Text and element pointing records
** start **

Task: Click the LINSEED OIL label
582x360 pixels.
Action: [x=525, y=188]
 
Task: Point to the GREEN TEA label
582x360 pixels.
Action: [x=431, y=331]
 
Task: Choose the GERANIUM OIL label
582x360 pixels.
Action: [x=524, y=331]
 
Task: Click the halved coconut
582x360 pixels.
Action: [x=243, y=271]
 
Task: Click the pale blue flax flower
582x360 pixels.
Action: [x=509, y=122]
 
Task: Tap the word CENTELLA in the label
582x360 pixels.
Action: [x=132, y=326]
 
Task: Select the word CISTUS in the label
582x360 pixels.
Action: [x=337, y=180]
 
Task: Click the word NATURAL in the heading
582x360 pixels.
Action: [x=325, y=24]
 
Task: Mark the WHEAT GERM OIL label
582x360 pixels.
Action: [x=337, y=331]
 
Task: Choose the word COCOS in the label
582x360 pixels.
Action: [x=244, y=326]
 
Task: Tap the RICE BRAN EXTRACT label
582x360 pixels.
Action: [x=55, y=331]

** end **

### Short exercise
Return each line above that contains the string "Click", matching case exactly.

### Result
Task: Click the LINSEED OIL label
Task: Click the halved coconut
Task: Click the pale blue flax flower
Task: Click the word NATURAL in the heading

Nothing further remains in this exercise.